Exercise:
Would you output all the data exactly as it stands?

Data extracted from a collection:
***
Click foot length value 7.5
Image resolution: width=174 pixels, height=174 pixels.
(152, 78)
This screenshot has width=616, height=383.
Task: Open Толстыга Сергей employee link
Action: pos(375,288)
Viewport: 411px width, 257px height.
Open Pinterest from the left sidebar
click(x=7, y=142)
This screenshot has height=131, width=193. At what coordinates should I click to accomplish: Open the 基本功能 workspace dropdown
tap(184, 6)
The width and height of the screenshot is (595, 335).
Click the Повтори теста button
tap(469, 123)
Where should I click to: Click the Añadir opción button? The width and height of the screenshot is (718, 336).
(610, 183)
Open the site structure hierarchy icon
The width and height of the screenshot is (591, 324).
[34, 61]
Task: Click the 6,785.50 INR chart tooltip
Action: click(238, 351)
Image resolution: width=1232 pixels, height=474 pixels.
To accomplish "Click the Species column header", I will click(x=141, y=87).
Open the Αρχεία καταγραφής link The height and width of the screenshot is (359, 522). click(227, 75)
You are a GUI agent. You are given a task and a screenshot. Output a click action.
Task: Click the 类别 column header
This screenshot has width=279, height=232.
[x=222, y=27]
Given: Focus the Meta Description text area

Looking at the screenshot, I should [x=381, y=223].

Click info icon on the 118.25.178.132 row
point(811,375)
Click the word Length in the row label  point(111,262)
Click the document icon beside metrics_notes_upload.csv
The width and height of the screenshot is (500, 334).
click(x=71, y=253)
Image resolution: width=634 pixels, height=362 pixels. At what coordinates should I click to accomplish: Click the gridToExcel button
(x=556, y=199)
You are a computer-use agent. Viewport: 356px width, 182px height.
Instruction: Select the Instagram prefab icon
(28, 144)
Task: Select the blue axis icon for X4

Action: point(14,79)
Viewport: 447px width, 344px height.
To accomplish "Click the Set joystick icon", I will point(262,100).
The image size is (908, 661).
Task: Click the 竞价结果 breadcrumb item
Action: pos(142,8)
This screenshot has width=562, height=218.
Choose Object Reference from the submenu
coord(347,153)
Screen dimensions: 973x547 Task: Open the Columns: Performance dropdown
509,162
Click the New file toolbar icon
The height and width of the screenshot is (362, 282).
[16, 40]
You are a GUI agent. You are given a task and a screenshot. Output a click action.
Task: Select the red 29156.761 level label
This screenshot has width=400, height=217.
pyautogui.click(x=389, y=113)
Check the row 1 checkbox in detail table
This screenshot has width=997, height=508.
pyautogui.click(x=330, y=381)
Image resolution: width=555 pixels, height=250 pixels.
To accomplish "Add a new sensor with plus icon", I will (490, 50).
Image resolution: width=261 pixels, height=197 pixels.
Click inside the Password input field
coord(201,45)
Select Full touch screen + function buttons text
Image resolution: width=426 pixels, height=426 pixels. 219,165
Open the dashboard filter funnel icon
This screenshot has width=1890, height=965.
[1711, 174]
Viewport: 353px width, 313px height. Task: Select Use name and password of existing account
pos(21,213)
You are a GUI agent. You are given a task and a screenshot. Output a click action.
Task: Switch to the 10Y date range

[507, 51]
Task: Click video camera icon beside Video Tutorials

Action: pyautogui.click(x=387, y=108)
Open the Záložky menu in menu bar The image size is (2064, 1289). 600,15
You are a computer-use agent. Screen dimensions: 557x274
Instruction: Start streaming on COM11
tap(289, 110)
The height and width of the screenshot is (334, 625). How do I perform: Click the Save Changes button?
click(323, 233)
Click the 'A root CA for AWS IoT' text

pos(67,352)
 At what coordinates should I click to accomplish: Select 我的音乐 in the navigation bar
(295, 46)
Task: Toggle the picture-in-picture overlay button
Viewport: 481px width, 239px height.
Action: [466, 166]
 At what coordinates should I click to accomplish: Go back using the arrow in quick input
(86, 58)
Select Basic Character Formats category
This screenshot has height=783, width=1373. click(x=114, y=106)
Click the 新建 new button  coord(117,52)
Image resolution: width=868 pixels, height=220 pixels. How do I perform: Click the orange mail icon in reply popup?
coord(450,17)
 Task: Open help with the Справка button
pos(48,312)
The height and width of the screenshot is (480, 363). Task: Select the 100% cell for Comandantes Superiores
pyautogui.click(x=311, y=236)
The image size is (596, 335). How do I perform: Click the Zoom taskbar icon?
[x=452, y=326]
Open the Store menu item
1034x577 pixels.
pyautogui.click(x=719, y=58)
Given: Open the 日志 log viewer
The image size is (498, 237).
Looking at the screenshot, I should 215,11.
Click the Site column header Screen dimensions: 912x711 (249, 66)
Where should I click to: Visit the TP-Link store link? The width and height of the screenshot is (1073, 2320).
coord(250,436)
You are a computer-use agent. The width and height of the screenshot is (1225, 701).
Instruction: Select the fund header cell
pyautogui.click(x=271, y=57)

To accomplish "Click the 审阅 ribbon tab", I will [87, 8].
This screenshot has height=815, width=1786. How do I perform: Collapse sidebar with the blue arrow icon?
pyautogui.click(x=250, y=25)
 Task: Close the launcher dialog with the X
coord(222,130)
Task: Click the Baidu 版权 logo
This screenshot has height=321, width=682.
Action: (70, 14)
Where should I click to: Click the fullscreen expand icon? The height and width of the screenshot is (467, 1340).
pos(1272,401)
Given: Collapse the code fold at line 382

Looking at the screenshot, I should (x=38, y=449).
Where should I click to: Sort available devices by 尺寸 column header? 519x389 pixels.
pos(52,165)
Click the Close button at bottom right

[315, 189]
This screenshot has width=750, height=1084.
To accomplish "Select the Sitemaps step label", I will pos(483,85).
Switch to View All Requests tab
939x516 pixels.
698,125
***
The completed task:
Click foot length value 7.5
Image resolution: width=174 pixels, height=174 pixels.
(152, 78)
This screenshot has width=616, height=383.
Task: Open Толстыга Сергей employee link
Action: pos(375,288)
Viewport: 411px width, 257px height.
Open Pinterest from the left sidebar
click(x=7, y=142)
This screenshot has height=131, width=193. At what coordinates should I click to accomplish: Open the 基本功能 workspace dropdown
tap(184, 6)
The width and height of the screenshot is (595, 335).
Click the Повтори теста button
tap(469, 123)
Where should I click to: Click the Añadir opción button? The width and height of the screenshot is (718, 336).
(610, 183)
Open the site structure hierarchy icon
The width and height of the screenshot is (591, 324).
[34, 61]
Task: Click the 6,785.50 INR chart tooltip
Action: click(238, 351)
Image resolution: width=1232 pixels, height=474 pixels.
To accomplish "Click the Species column header", I will click(x=141, y=87).
Open the Αρχεία καταγραφής link The height and width of the screenshot is (359, 522). click(227, 75)
You are a GUI agent. You are given a task and a screenshot. Output a click action.
Task: Click the 类别 column header
This screenshot has width=279, height=232.
[x=222, y=27]
Given: Focus the Meta Description text area

Looking at the screenshot, I should [x=381, y=223].

Click info icon on the 118.25.178.132 row
point(811,375)
Click the word Length in the row label  point(111,262)
Click the document icon beside metrics_notes_upload.csv
The width and height of the screenshot is (500, 334).
click(x=71, y=253)
Image resolution: width=634 pixels, height=362 pixels. At what coordinates should I click to accomplish: Click the gridToExcel button
(x=556, y=199)
You are a computer-use agent. Viewport: 356px width, 182px height.
Instruction: Select the Instagram prefab icon
(28, 144)
Task: Select the blue axis icon for X4

Action: point(14,79)
Viewport: 447px width, 344px height.
To accomplish "Click the Set joystick icon", I will point(262,100).
The image size is (908, 661).
Task: Click the 竞价结果 breadcrumb item
Action: pos(142,8)
This screenshot has width=562, height=218.
Choose Object Reference from the submenu
coord(347,153)
Screen dimensions: 973x547 Task: Open the Columns: Performance dropdown
509,162
Click the New file toolbar icon
The height and width of the screenshot is (362, 282).
[16, 40]
You are a GUI agent. You are given a task and a screenshot. Output a click action.
Task: Select the red 29156.761 level label
This screenshot has width=400, height=217.
pyautogui.click(x=389, y=113)
Check the row 1 checkbox in detail table
This screenshot has width=997, height=508.
pyautogui.click(x=330, y=381)
Image resolution: width=555 pixels, height=250 pixels.
To accomplish "Add a new sensor with plus icon", I will (490, 50).
Image resolution: width=261 pixels, height=197 pixels.
Click inside the Password input field
coord(201,45)
Select Full touch screen + function buttons text
Image resolution: width=426 pixels, height=426 pixels. 219,165
Open the dashboard filter funnel icon
This screenshot has width=1890, height=965.
[1711, 174]
Viewport: 353px width, 313px height. Task: Select Use name and password of existing account
pos(21,213)
You are a GUI agent. You are given a task and a screenshot. Output a click action.
Task: Switch to the 10Y date range

[507, 51]
Task: Click video camera icon beside Video Tutorials

Action: pyautogui.click(x=387, y=108)
Open the Záložky menu in menu bar The image size is (2064, 1289). 600,15
You are a computer-use agent. Screen dimensions: 557x274
Instruction: Start streaming on COM11
tap(289, 110)
The height and width of the screenshot is (334, 625). How do I perform: Click the Save Changes button?
click(323, 233)
Click the 'A root CA for AWS IoT' text

pos(67,352)
 At what coordinates should I click to accomplish: Select 我的音乐 in the navigation bar
(295, 46)
Task: Toggle the picture-in-picture overlay button
Viewport: 481px width, 239px height.
Action: [466, 166]
 At what coordinates should I click to accomplish: Go back using the arrow in quick input
(86, 58)
Select Basic Character Formats category
This screenshot has height=783, width=1373. click(x=114, y=106)
Click the 新建 new button  coord(117,52)
Image resolution: width=868 pixels, height=220 pixels. How do I perform: Click the orange mail icon in reply popup?
coord(450,17)
 Task: Open help with the Справка button
pos(48,312)
The height and width of the screenshot is (480, 363). Task: Select the 100% cell for Comandantes Superiores
pyautogui.click(x=311, y=236)
The image size is (596, 335). How do I perform: Click the Zoom taskbar icon?
[x=452, y=326]
Open the Store menu item
1034x577 pixels.
pyautogui.click(x=719, y=58)
Given: Open the 日志 log viewer
The image size is (498, 237).
Looking at the screenshot, I should 215,11.
Click the Site column header Screen dimensions: 912x711 (249, 66)
Where should I click to: Visit the TP-Link store link? The width and height of the screenshot is (1073, 2320).
coord(250,436)
You are a computer-use agent. The width and height of the screenshot is (1225, 701).
Instruction: Select the fund header cell
pyautogui.click(x=271, y=57)

To accomplish "Click the 审阅 ribbon tab", I will [87, 8].
This screenshot has height=815, width=1786. How do I perform: Collapse sidebar with the blue arrow icon?
pyautogui.click(x=250, y=25)
 Task: Close the launcher dialog with the X
coord(222,130)
Task: Click the Baidu 版权 logo
This screenshot has height=321, width=682.
Action: (70, 14)
Where should I click to: Click the fullscreen expand icon? The height and width of the screenshot is (467, 1340).
pos(1272,401)
Given: Collapse the code fold at line 382

Looking at the screenshot, I should (x=38, y=449).
Where should I click to: Sort available devices by 尺寸 column header? 519x389 pixels.
pos(52,165)
Click the Close button at bottom right

[315, 189]
This screenshot has width=750, height=1084.
To accomplish "Select the Sitemaps step label", I will pos(483,85).
Switch to View All Requests tab
939x516 pixels.
698,125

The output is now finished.